Last but not least, we have the impending end of quantitative easing in June. That may also mean the end of the falling dollar but a rising dollar by itself isn’t the answer. It matters why the dollar rises. If there is increased demand for the dollar for productive investment and capital starts to flow back to the US from emerging markets and out of gold (and other commodities), then the recovery might actually become something of substance. If the dollar rises merely because the supply of new ones from the Fed dries up, it would still be good in the long run but the short run might get a lot dicier. I’ve said it many times and I’ll say it again; we need better economic policies here in the US that attracts investment. So far we haven’t gotten it and with the politicians squabbling over minutiae the prospects grow dimmer every day.

The economic data last week was just about uniformly awful, not that stock market investors noticed. Existing home sales fell nearly 10%. Supply rose to 8.4 months and prices fell again. And that my friends was the good news on the housing front. New home sales fell to an all time low, down 16.9%. Supply rose to 8.9 months and the median price fell 13.9%. In a country with 300 million people, we managed to sell all of 19,000 new houses last month. As I’ve said before, this is what is required to clear excess inventory but getting there is proving a long, long road.

Both the Goldman and Redbook retail reports are showing slowing growth or outright declines in same store sales. And no wonder with gas and food prices rising, consumer confidence is falling again. With the Fed intent on completing the full QE II menu, that doesn’t look to improve anytime soon.

Durable goods orders surprised to the downside, falling 0.9%. Ex-transportation wasn’t much better at down 0.6%. Even worse, non defense capital goods orders ex aircraft fell 1.3%. Companies are not in any rush to invest and who could blame them? Rising input prices already threaten their record profit margins. I don’t want to make too much about these numbers since durables are a very volatile series but in a robust recovery we would be seeing volatility around positive numbers, not positive one month and negative the next.

The US economy is not performing anywhere near potential right now and without a change in policy that seems unlikely to change.

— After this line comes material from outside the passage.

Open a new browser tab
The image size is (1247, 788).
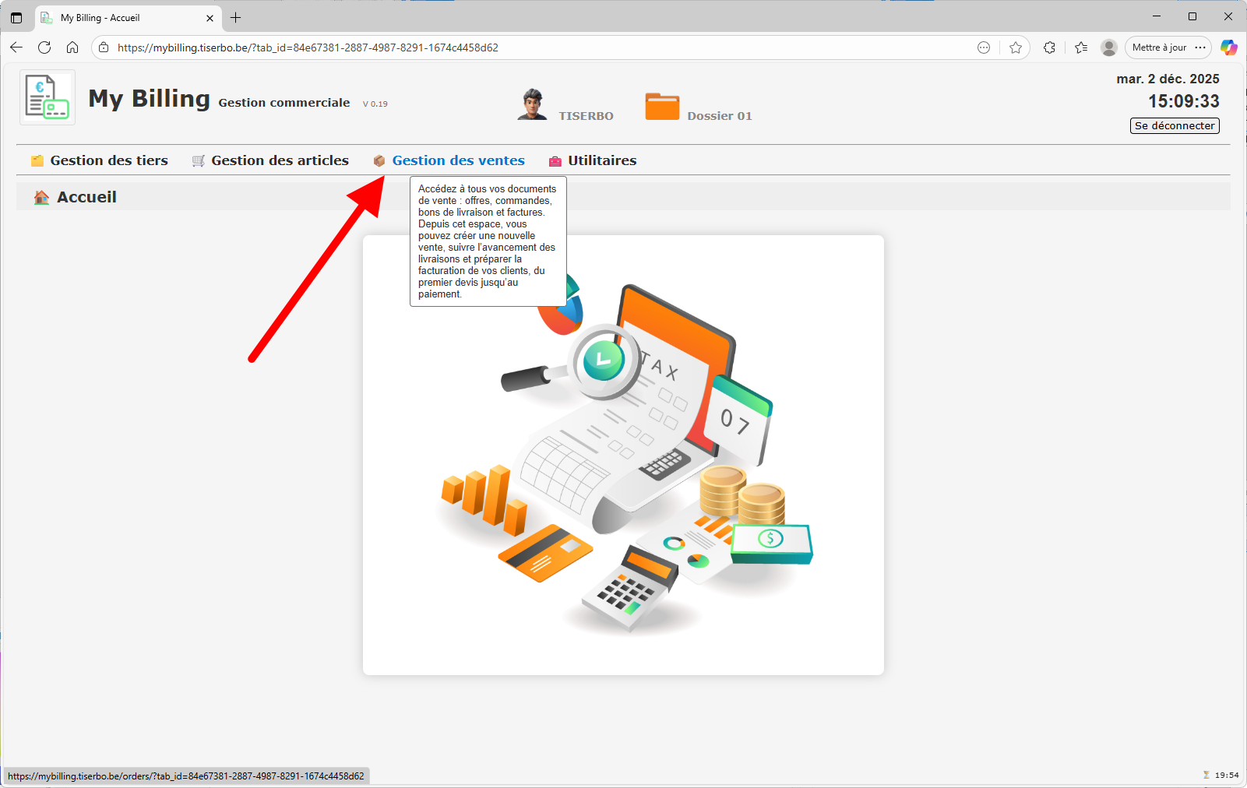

Globally, things don’t look much better. China and most of the emerging markets have an inflation problem. The UK has the worst of both worlds with inflation too high and growth too low. Europe continues to hope the debt fairy leaves a solution under the pillow of Jean Claude Trichet that solves their problem without any banks having to take a loss. In the meantime, Portugal is about to go hat in hand to the IMF and Spain can’t be far behind. As hard as I try, I just can’t seem to find the silver linings in all these clouds. How much longer can we go before one of those clouds opens up and rains all over the bulls?